There are property liens or a title issue. Usually, the sale cannot take place until lien or title issues are resolved, and this can take a long time. A buyer can decide that they don't want to wait and let the pending sale not take place. Perhaps the biggest contributor to the drop in outstanding home sales revolves around financing.
Loan approval may simply fail, or the money the buyer needs for a down payment may not materialize. There is no way to know for sure if any of these problems are likely to occur. But sellers can take the proactive step of contacting the buyer's lender to check their financial soundness. There's nothing wrong with seeing what the likelihood of a buyer being approved is.
Sellers can also protect themselves when it comes to buyer financing by knowing the difference between pre-qualified and pre-approved. A pre-approval letter does not guarantee funding, but it presents a much greater possibility than a prequalification letter. Avoid buyers who only bring a prequalification, or who don't have any financing letters, to the table. This is a special stage in the homebuying process where financing can fail.
Most lenders require an appraisal of the home in question to be made for purchase. If your home is valued for less than the sale price of the home, the lender may refuse the mortgage. Then, you will return to the topic of non-funding. This change in financial status can once again affect a mortgage.
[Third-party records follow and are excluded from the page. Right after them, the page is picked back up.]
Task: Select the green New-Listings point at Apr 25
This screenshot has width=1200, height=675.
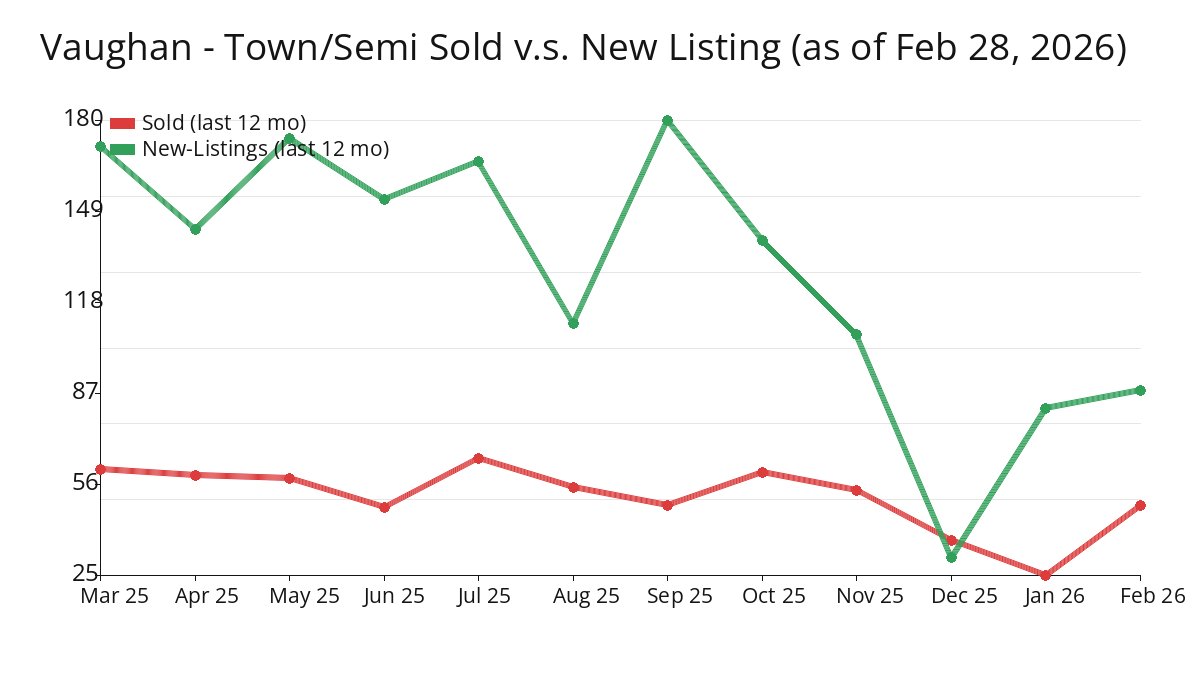Action: (x=196, y=229)
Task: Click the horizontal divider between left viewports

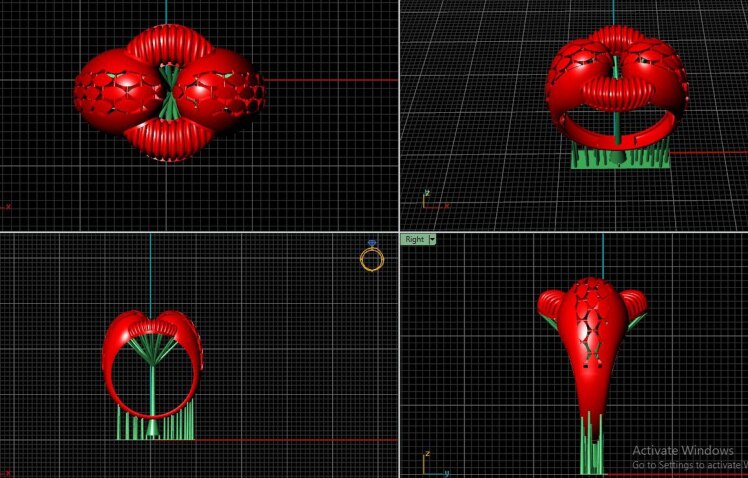Action: (x=200, y=232)
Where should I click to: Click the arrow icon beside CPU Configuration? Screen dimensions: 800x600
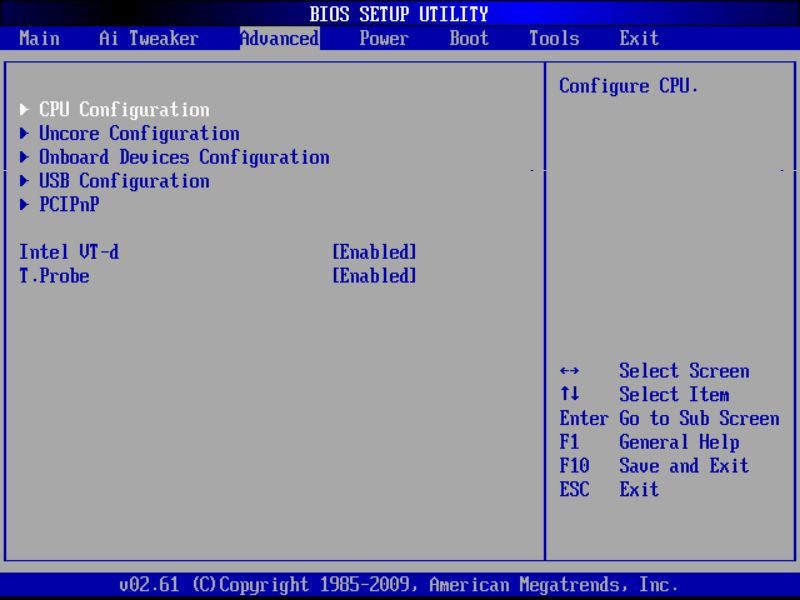(24, 110)
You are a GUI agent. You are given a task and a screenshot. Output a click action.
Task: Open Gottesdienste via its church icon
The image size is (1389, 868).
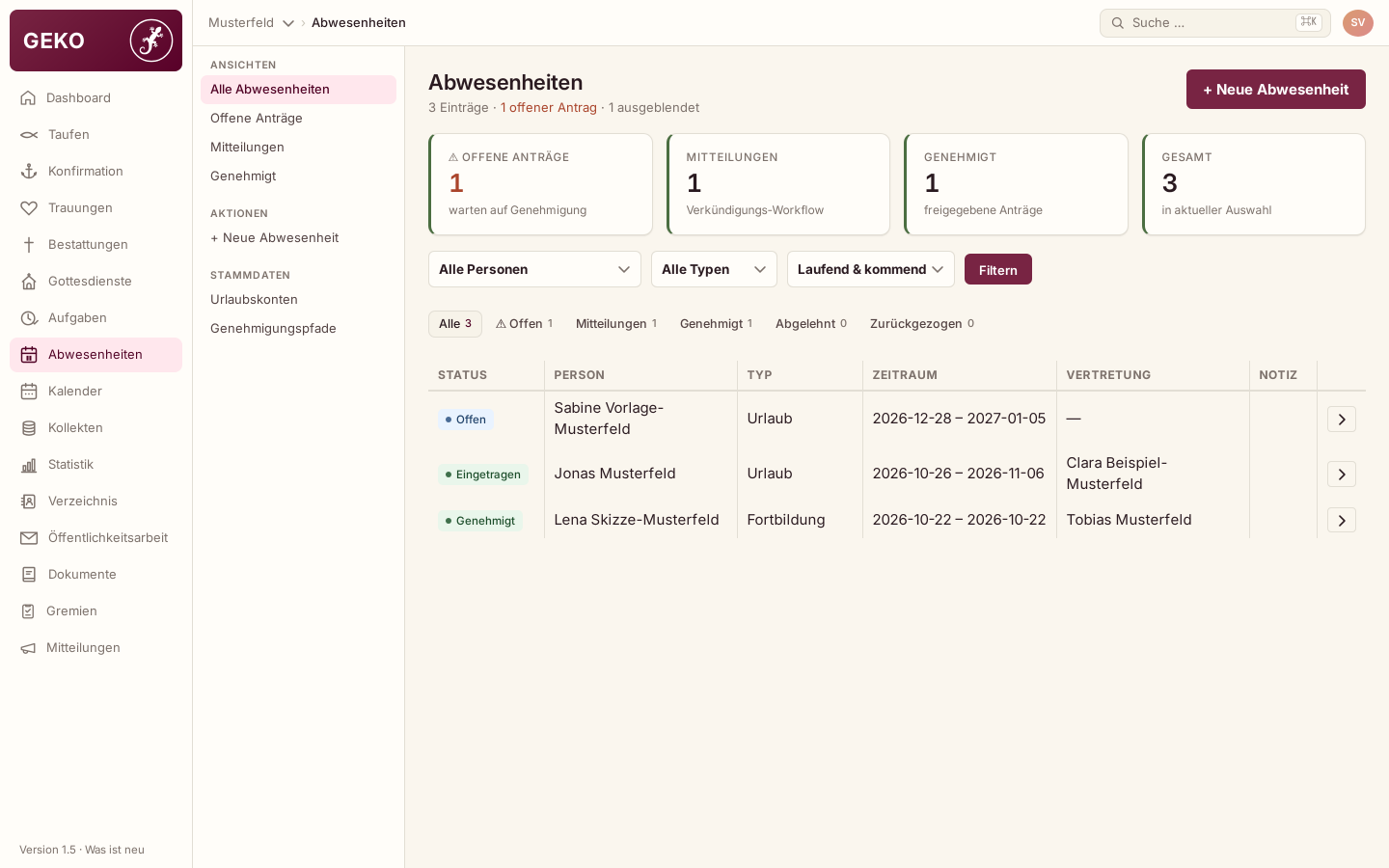pyautogui.click(x=29, y=282)
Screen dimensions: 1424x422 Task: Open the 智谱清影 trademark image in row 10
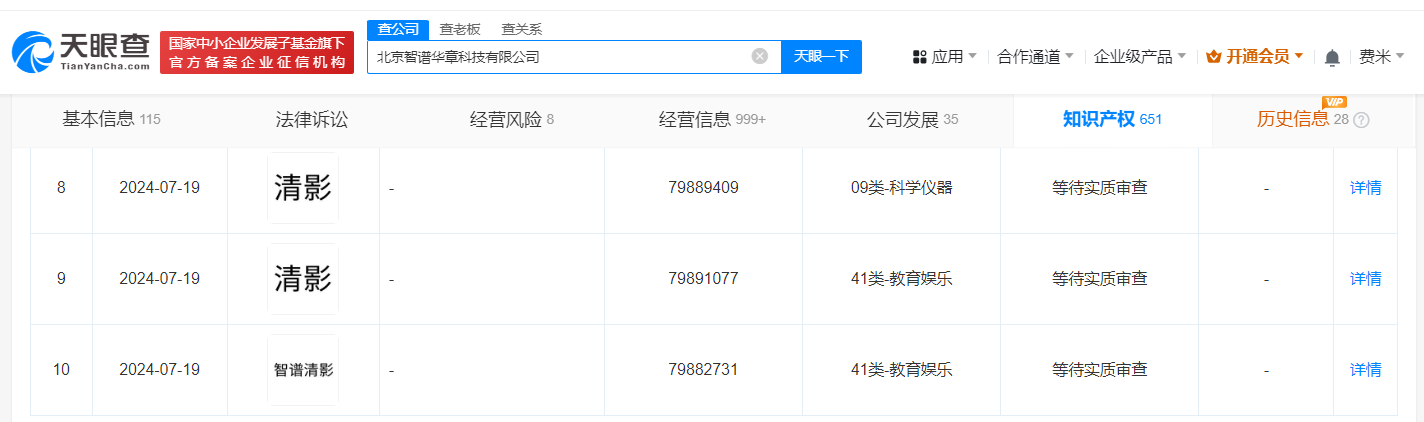point(303,370)
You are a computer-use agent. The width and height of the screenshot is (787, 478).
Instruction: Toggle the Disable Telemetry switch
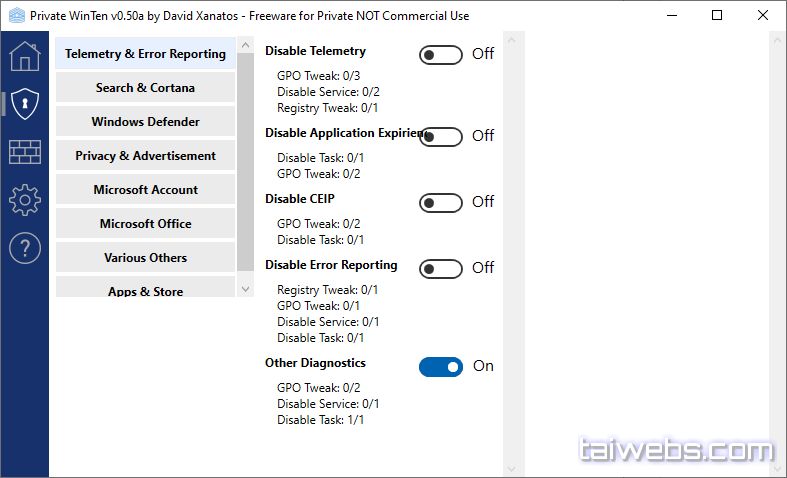[441, 55]
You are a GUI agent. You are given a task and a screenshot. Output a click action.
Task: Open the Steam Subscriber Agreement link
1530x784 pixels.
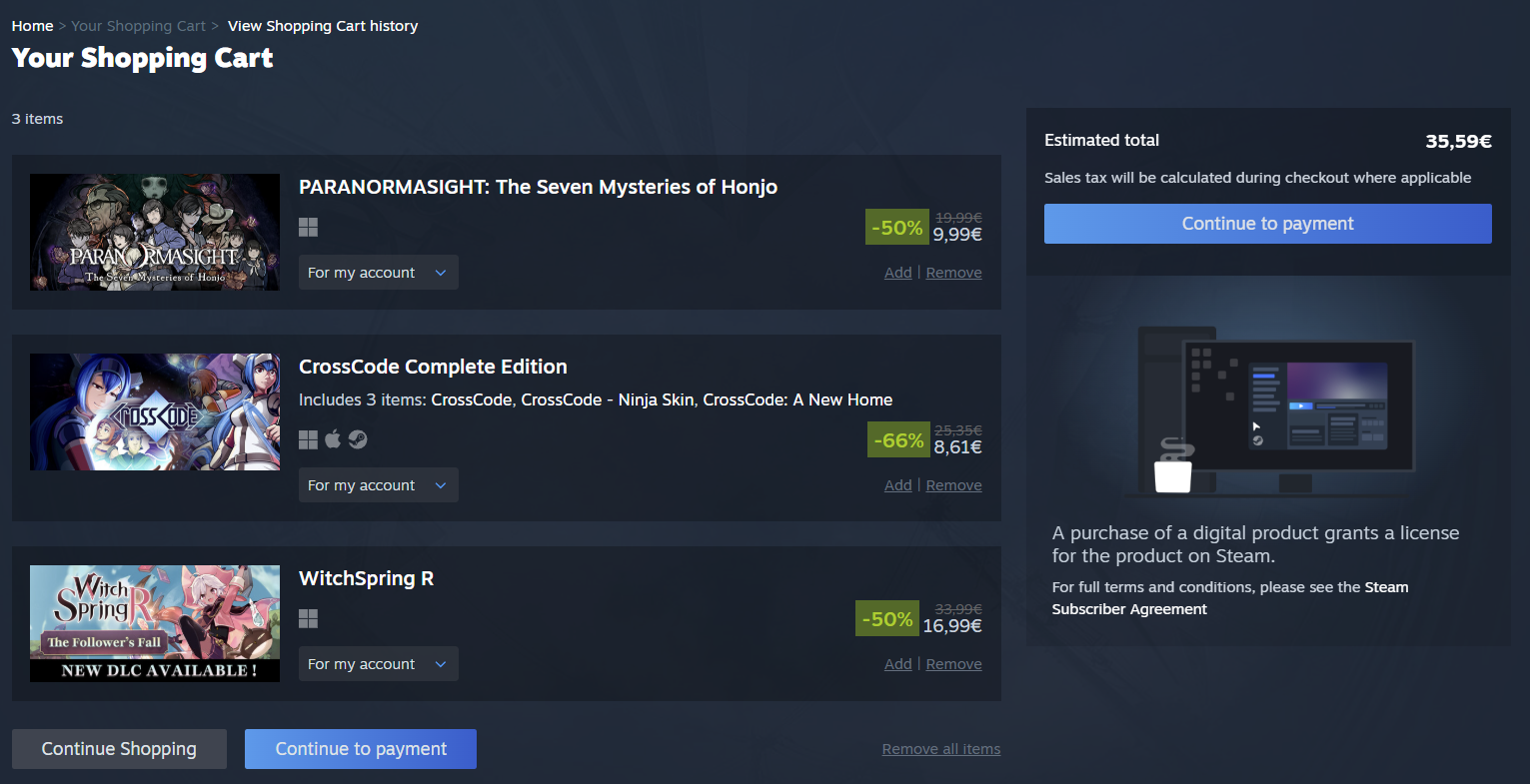click(1129, 609)
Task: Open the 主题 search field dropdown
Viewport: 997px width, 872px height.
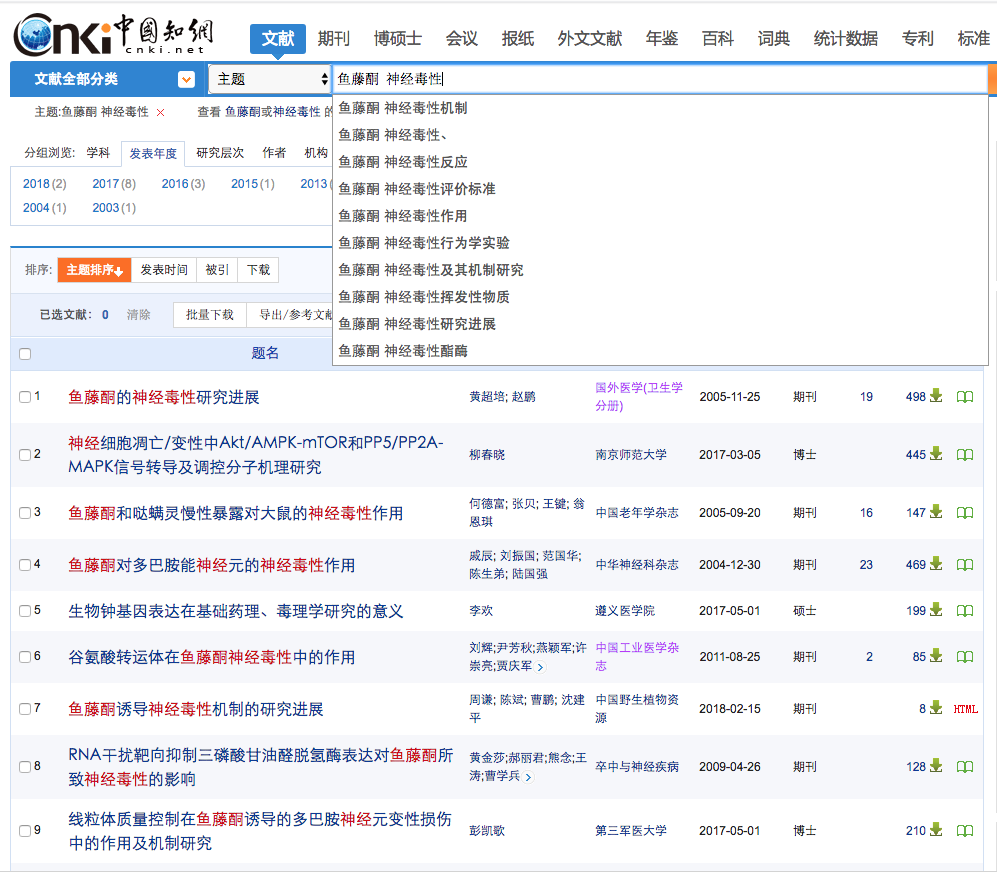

Even if the buyer already has financing, there is usually a contingency that their situation will remain the same. Changes like this and the consequent loss of future income can lead to a rejection by the lender and the end of the home purchase agreement. Often, a buyer requests a home sale contingency, which states that the purchase of this home depends on the sale of their current home. There is no guarantee that the buyer will sell their current home within the approved time frame, and then they will have to abandon the sale.
If you, as a seller, have the same contingency for the home you want to buy, you will also lose your new home. The trick is not to be seduced by the idea of a cash offer without financing obstacles. It is best to avoid, or at least closely monitor, buyers who live abroad and want to buy their home without ever seeing it. When a homebuyer submits their financial information or a cashier's check for a down payment or as security, take the time to ask your agent or lawyer to verify that all information is legitimate before doing anything else.
Never give money to your buyer and never sign the deed before the closing has taken place in a legal environment. This content was created in collaboration with Dr. Sell with Sundae to get the best price for your home. It's as simple as these 5 steps.